In the other case of p2p network, the messages spread using a gossip protocol. Here it is even more likely that messages can arrive in different order on different nodes since the gossip involves periodic, pairwise, inter-process interactions with some form of randomness in the peer selection. Btw in case you didn’t notice, this is a new problem; in previous paragraph we were discussing messages arriving out of order on the server, but now we have switched to messages arriving in different order on different nodes.

In fact, this phenomenon of messages arriving in different order on different nodes happens with Bitcoin also. Bitcoin protocol ensures that blocks are generated every 10 minutes or so with some spread. But still its possible for two blocks to be generated very close to each other in (terms of time) and when that happens depending on which block reaches a node first, there are temporary forks in the blockchain (also known as branches, illustrated graphically in this article). But then bitcoin protocol ensures that only one branch will survive – the way it does this is by mandating that in the presence of competing branches, all nodes have to select the longest branch. And due to the nature of the system, it is guaranteed that a longest branch will emerge eventually – read the probabilistic calculations in this article for details. This is how Bitcoin achieves consensus. And also Ethereum.

Hyperledger Fabric achieves consensus in a different way. It relies on a backend service (known as the ordering service) that intermediates the messages between senders and receivers. This backend service will ensure that all receivers will see messages in same order – it follows that if all receivers see messages in same order, they will perform the same actions/commits etc. Voila! consensus is achieved. How does it do this? By using Apache Kafka, a widely used open source pubsub service developed much before blockchain was invented. In fact I believe it is also used by applications like WhatsApp, Slack, Teams etc. just for this very purpose – so that all clients see messages coming in the same order and forms the backbone of these applications on the backend. In case of applications like WhatsApp, its not a big deal if some messages arrive in different order on different peers but it makes a big difference in case of a blockchain where it can cause the ledger to fall out of sync between peers.

Supplied data:
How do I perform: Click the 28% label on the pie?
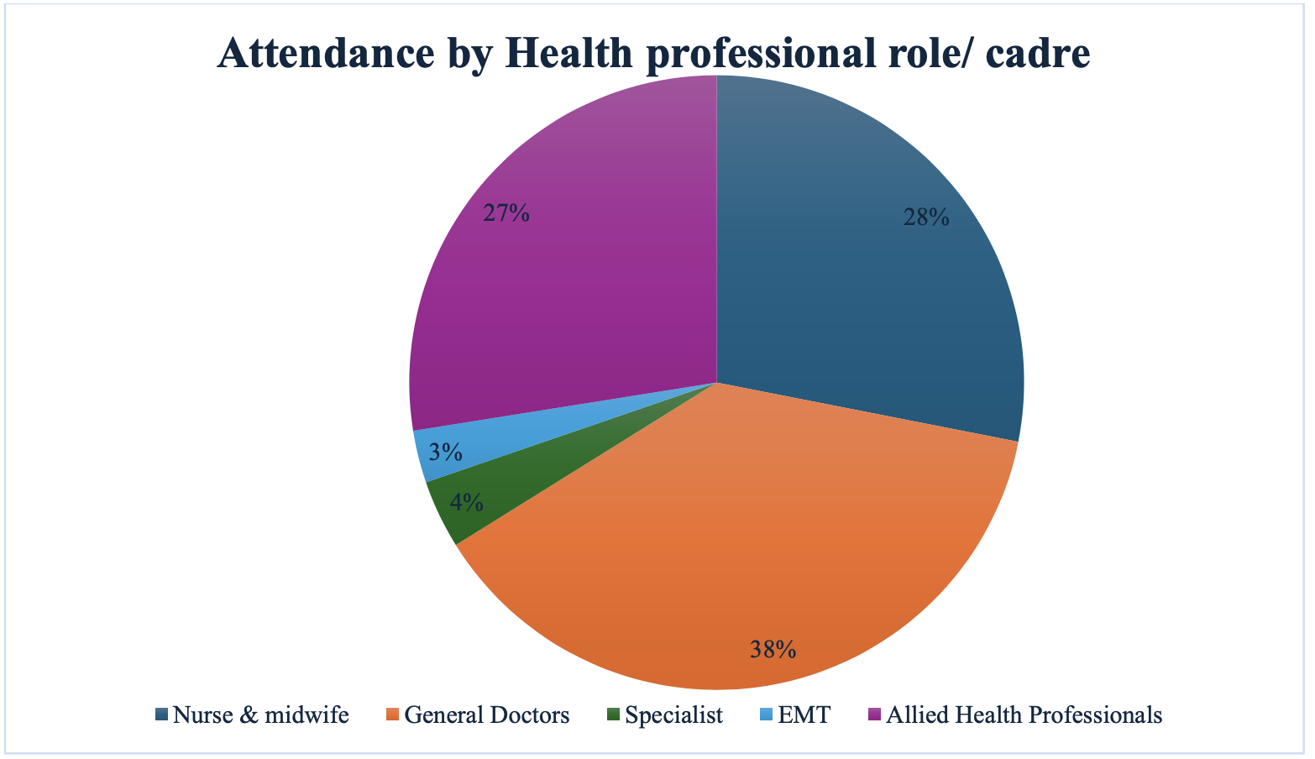tap(926, 218)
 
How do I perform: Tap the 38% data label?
tap(773, 649)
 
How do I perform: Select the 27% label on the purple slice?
tap(506, 213)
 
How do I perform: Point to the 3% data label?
tap(445, 453)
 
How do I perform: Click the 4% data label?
tap(466, 503)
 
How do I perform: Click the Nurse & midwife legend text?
tap(260, 715)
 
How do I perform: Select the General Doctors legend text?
tap(487, 715)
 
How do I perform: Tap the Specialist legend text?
tap(673, 715)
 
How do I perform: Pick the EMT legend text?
tap(804, 715)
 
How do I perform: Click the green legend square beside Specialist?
tap(614, 715)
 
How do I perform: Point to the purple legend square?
tap(874, 715)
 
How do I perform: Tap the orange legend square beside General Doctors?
tap(392, 715)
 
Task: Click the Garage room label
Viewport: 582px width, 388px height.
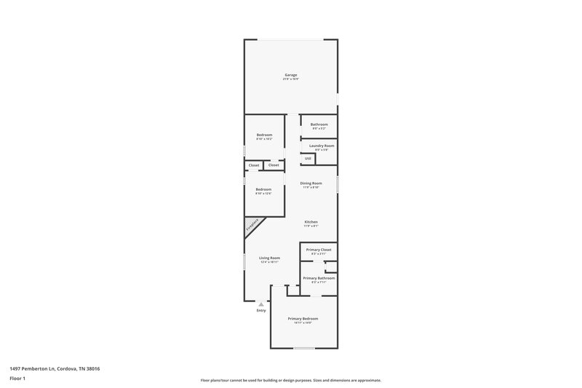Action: (291, 75)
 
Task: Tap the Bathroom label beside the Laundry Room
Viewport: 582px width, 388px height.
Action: (319, 124)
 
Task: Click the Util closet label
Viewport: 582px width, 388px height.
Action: (308, 159)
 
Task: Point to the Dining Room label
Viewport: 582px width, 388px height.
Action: (311, 183)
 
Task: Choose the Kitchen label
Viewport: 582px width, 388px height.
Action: (311, 222)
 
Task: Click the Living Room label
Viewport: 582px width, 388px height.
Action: (269, 258)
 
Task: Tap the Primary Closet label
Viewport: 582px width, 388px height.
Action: (319, 250)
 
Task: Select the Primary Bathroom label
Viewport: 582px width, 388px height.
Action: (319, 278)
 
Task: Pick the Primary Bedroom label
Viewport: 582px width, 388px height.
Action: (303, 319)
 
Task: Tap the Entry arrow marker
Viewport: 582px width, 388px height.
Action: (261, 304)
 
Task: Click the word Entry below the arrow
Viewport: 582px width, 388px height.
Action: (261, 311)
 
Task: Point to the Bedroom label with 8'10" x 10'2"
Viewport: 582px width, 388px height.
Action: (264, 135)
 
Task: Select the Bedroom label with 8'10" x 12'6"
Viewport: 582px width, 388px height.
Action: (264, 189)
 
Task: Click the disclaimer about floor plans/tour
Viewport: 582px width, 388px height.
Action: (291, 380)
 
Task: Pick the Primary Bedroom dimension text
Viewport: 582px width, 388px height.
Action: (303, 322)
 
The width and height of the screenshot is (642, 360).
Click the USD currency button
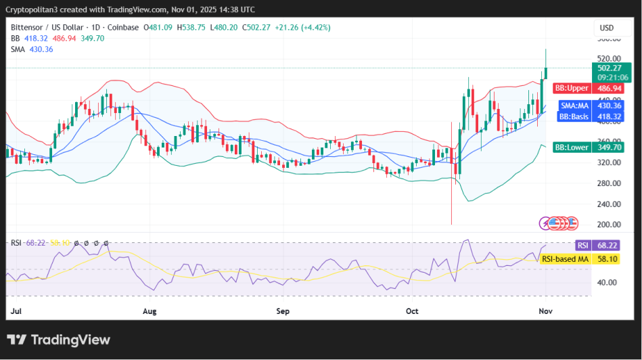pos(607,28)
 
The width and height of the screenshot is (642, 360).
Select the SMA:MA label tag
pos(574,106)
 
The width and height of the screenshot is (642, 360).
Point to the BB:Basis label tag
pos(573,116)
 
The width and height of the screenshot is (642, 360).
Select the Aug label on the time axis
pos(150,311)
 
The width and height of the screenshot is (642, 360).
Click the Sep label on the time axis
pos(283,311)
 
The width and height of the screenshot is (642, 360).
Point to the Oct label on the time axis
pos(412,311)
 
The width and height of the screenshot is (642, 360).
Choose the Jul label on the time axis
pos(18,311)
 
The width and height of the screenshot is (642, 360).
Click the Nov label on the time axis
pos(545,311)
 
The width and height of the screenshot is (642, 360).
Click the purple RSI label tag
pos(582,245)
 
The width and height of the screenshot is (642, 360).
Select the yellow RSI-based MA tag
pos(565,258)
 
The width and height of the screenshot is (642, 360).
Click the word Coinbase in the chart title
pos(122,27)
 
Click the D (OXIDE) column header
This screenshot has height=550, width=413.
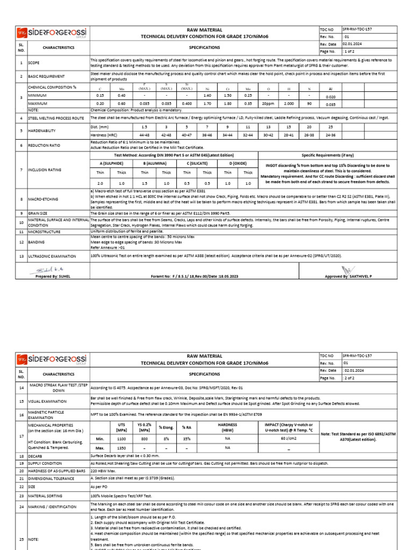pyautogui.click(x=238, y=163)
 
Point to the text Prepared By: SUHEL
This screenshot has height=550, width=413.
pyautogui.click(x=53, y=276)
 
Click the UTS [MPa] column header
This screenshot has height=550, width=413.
pyautogui.click(x=121, y=427)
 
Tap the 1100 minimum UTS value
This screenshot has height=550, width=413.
pyautogui.click(x=121, y=438)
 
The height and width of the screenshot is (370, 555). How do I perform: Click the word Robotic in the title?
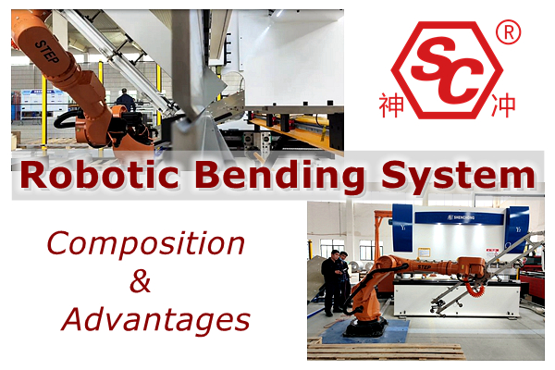[x=100, y=175]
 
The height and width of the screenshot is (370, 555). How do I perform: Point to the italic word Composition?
[x=146, y=244]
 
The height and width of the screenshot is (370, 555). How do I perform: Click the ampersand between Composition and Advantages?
[x=141, y=281]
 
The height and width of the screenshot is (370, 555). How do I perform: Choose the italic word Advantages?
[x=156, y=320]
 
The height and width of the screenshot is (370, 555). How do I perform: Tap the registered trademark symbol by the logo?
[x=508, y=32]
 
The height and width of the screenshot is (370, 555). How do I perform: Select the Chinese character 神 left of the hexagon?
[x=391, y=105]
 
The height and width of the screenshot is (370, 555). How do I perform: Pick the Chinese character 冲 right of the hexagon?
[x=503, y=105]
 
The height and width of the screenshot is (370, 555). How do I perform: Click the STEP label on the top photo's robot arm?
[x=47, y=52]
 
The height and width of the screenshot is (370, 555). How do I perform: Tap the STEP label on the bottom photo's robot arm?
[x=424, y=266]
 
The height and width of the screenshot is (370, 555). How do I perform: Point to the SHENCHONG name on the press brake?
[x=461, y=217]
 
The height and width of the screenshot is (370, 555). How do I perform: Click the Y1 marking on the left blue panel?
[x=402, y=228]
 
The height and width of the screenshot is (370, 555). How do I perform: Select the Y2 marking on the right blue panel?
[x=518, y=229]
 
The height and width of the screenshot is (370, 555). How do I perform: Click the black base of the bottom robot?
[x=365, y=327]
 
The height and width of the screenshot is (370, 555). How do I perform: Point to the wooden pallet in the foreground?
[x=386, y=352]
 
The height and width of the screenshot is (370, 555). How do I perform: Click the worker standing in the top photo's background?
[x=125, y=100]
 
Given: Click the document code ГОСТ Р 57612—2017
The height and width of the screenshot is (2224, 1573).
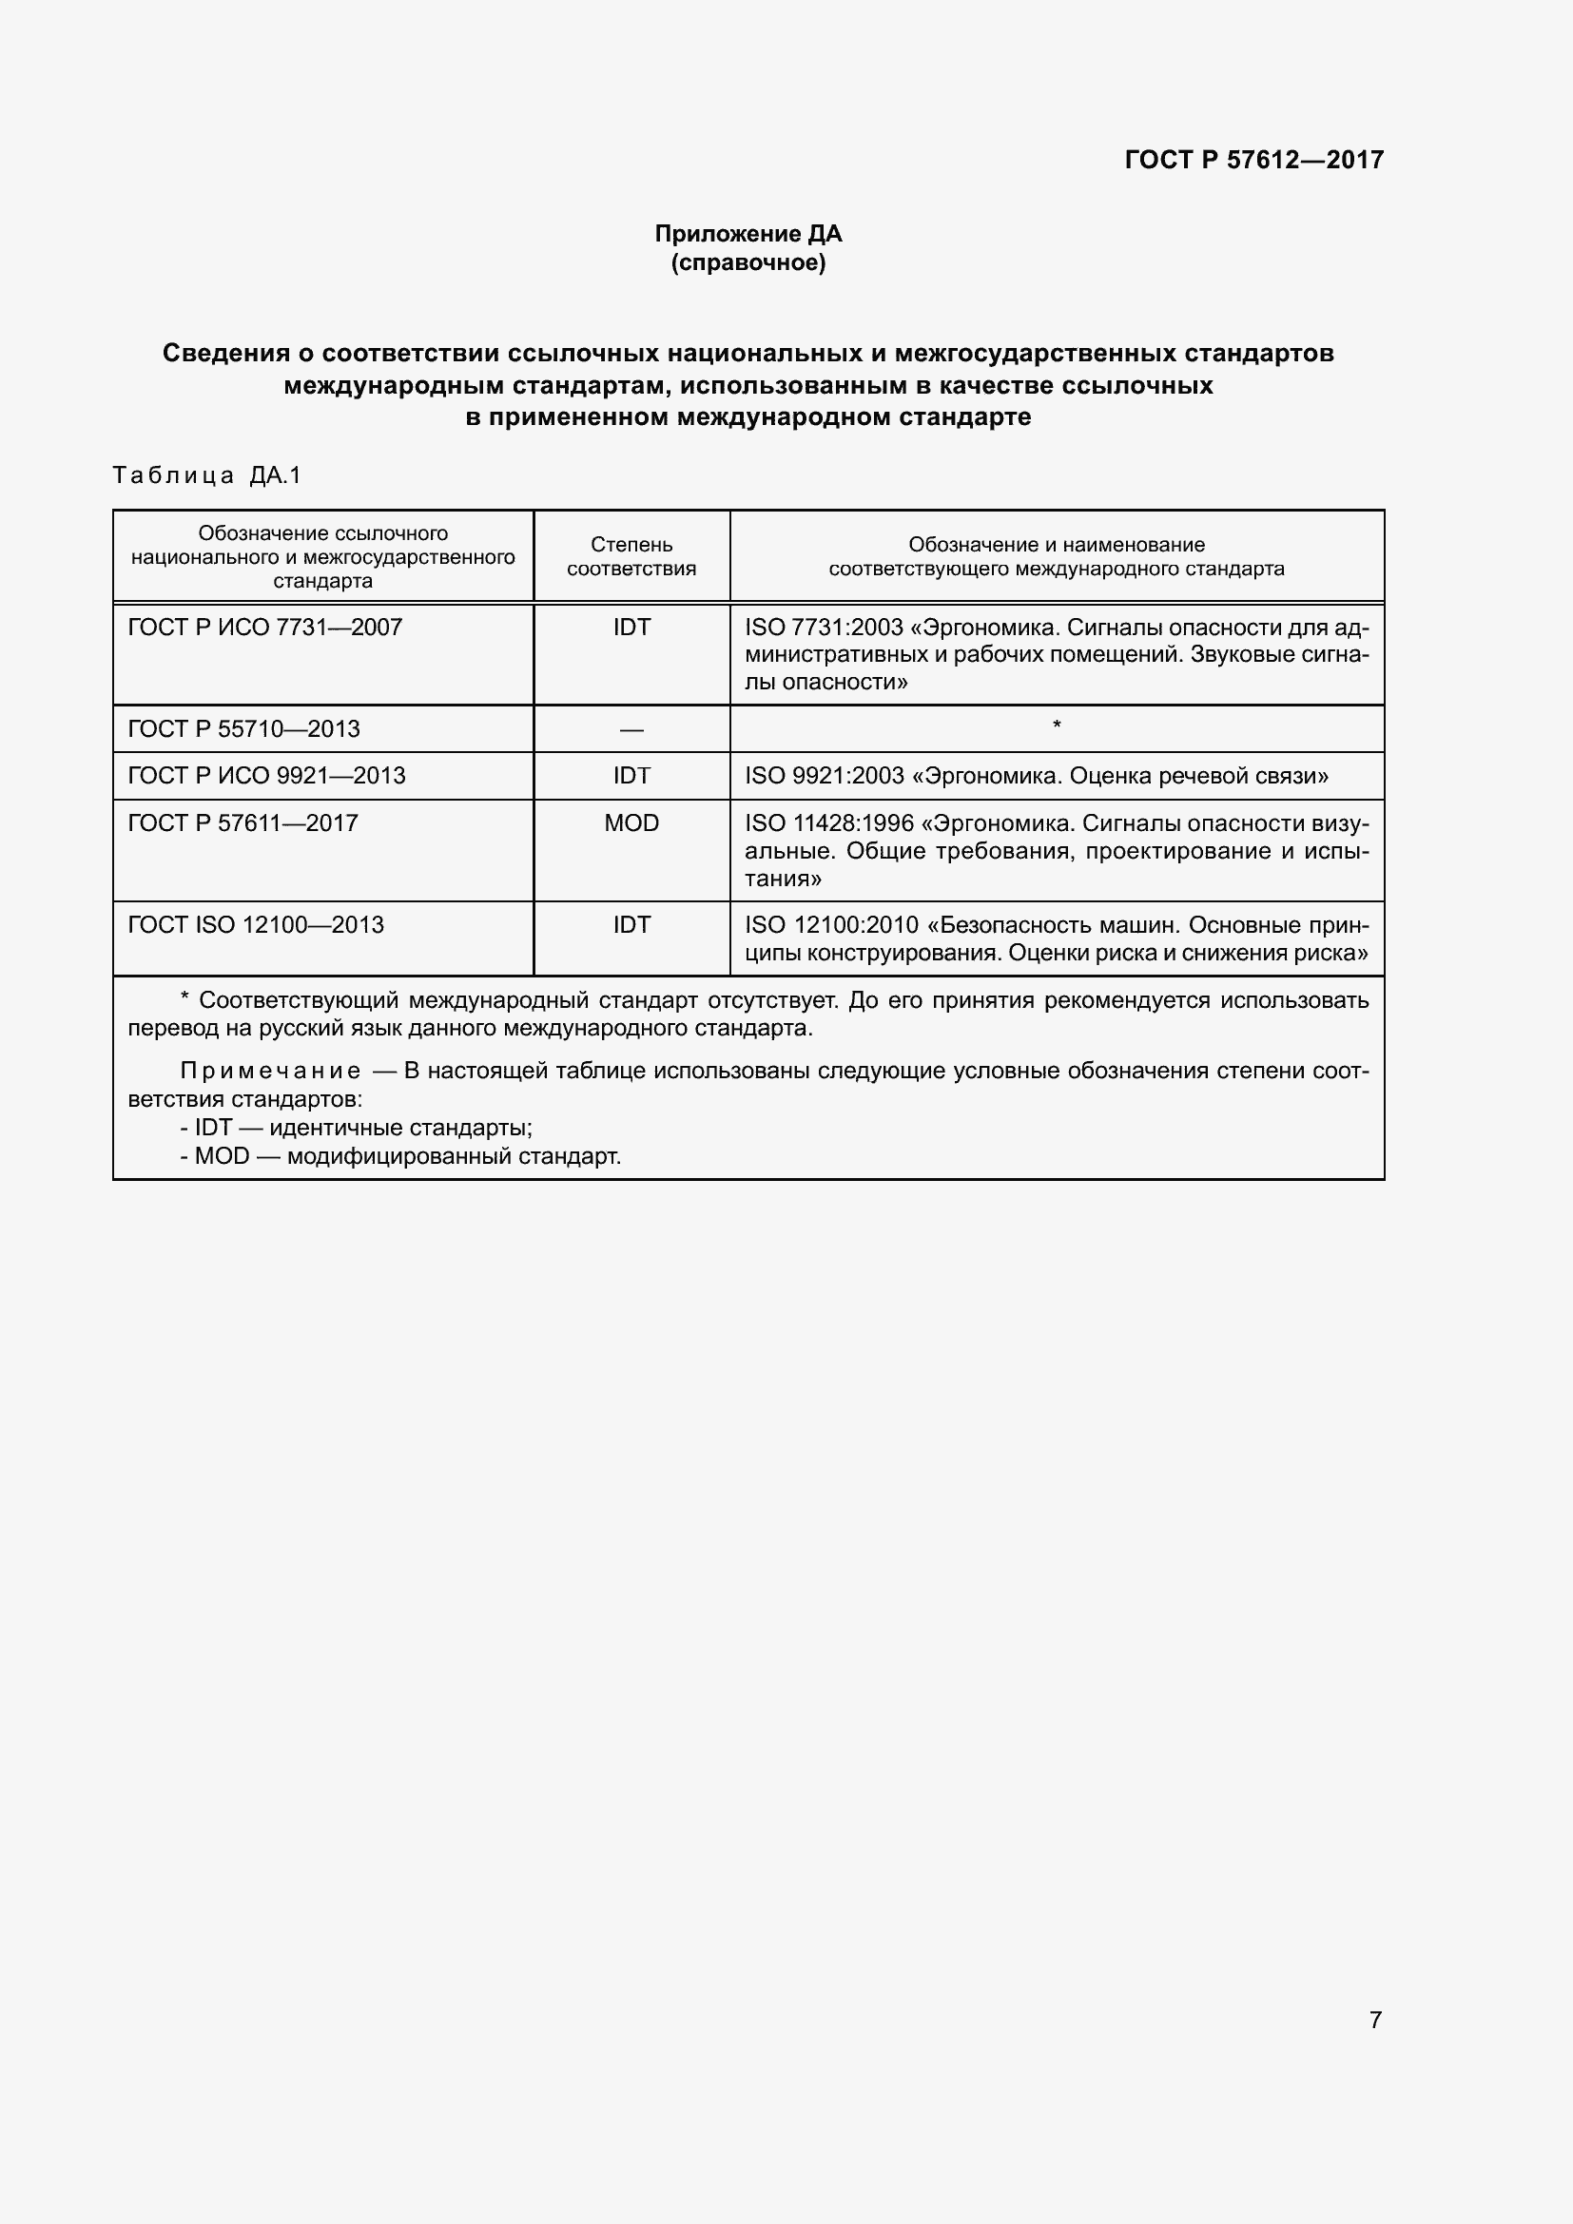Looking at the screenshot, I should pos(1253,160).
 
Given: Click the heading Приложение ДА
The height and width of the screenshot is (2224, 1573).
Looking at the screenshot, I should pos(748,234).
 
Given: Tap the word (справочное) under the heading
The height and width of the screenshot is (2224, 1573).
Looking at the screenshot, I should pos(748,262).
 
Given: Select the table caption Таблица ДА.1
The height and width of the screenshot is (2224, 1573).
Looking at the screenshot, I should pos(207,475).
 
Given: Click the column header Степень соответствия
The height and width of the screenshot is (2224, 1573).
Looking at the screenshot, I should pos(631,557).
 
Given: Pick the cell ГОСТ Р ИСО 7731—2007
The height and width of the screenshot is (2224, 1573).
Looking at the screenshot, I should pos(264,628).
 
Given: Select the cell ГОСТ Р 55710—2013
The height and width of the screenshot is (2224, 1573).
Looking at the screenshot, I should pos(244,728).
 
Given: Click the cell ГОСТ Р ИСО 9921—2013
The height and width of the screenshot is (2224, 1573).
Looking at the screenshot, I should pos(266,776).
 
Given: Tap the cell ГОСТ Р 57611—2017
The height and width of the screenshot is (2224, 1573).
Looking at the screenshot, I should pos(243,823).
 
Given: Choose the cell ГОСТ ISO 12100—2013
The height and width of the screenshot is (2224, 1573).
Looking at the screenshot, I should pos(256,925).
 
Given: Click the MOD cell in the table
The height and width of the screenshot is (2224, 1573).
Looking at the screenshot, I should pos(631,823).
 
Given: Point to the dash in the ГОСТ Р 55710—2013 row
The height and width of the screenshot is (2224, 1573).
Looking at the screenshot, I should pos(631,728).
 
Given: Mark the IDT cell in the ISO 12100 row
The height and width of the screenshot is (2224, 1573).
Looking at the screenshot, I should pos(631,925).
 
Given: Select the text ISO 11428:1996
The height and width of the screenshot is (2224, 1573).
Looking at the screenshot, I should pos(829,823).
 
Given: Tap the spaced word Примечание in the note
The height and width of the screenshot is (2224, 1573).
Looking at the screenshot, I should pos(270,1072).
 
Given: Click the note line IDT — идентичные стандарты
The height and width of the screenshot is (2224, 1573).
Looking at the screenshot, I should pos(357,1128).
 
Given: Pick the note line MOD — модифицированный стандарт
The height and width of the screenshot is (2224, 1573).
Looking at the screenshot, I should pos(400,1155).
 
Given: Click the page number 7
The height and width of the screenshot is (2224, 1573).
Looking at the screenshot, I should pos(1375,2020).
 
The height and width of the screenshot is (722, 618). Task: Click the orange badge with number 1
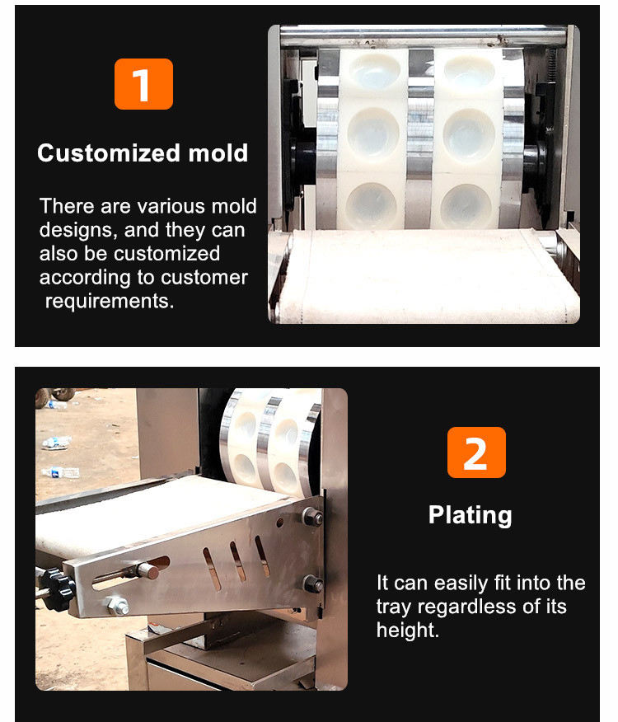tap(143, 84)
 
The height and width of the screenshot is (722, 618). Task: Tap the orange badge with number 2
tap(476, 452)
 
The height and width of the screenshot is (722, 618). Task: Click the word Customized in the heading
tap(109, 152)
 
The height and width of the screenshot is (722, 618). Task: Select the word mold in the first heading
tap(218, 152)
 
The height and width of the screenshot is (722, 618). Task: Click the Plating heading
tap(471, 515)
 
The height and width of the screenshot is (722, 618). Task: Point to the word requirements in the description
tap(109, 301)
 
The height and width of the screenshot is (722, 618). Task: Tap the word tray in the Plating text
tap(394, 607)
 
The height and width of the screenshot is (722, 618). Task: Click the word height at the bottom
tap(408, 630)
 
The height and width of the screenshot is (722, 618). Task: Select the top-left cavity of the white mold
tap(373, 70)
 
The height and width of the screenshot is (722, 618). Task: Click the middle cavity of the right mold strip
tap(468, 135)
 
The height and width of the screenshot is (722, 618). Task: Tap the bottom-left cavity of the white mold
tap(371, 206)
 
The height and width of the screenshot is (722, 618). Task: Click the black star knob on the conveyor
tap(56, 589)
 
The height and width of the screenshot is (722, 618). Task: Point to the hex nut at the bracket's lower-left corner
tap(118, 606)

Requirement: Reproduce the passage on blockchain consensus starting at "In the other" and ending at "on different nodes.", substituting "flooding protocol" for "gossip protocol". These data were drawn from a different source than the passage.

Worked answer:
In the other case of p2p network, the messages spread using a flooding protocol. Here it is even more likely that messages can arrive in different order on different nodes since the gossip involves periodic, pairwise, inter-process interactions with some form of randomness in the peer selection. Btw in case you didn’t notice, this is a new problem; in previous paragraph we were discussing messages arriving out of order on the server, but now we have switched to messages arriving in different order on different nodes.